Are you a worrier? It could make you happier

By Stephen Matthews

Worrying may help you to recover from stressful experiences, prevent a range of illnesses and may even keep you happy. Photo / Getty Images
Worrying may help you to recover from stressful experiences, prevent a range of illnesses and may even keep you happy. Photo / Getty Images

If you're someone who worries a lot, this will be great to hear.

Concerning yourself about the smallest things in life isn't as bad for your health as first thought, a psychologist claims.

Instead, it may keep you happy by acting as a motivator - despite years of research showing it makes the body weaker, reports Daily Mail.

By bracing yourself for the worst in any scenario, you are often protected when what you were worried about doesn't happen.

This allows you to stay positive and even motivates you, says Professor Kate Sweeny, of the University of California, Riverside.

She said: "Despite its negative reputation, not all worry is destructive or even futile.

It has motivational benefits, and it acts as an emotional buffer.

"Worry can motivate proactive efforts to assemble a ready-made set of responses in the case of bad news.

"I don't intend to advocate for excessive worrying.
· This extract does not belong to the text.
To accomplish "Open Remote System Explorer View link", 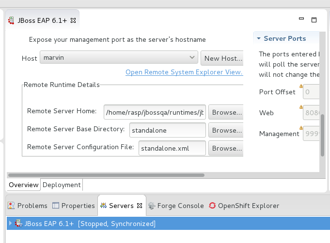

Instead, I hope to provide reassurance to the helpless worrier."

Writing in the journal Social and Personality Psychology Compass, Professor Sweeny noted three possible explanations for worry's motivating effects.

People use their emotions when making decisions, and worry serves as a cue that the situation is serious, she said.

While it also keeps a stressor at the front of their mind, prompting them into doing something about what's bothering them.

The third reason could be due to the unpleasant feeling it creates pushing people to find ways to reduce their worry.

Worry can also benefit one's emotional state by serving as an emotional bench-mark, Professor Sweeny added.

Compared to the negative feelings of worry, any other feeling is deemed pleasurable by contrast.

In her paper, she likened worry to that of using a seat belt in terms of its preventative health benefits.

She pointed to a previous study that found those who worry about skin cancer were more likely to use sunscreen.

While other research has found women worried about breast cancer reported self-examining themselves more often.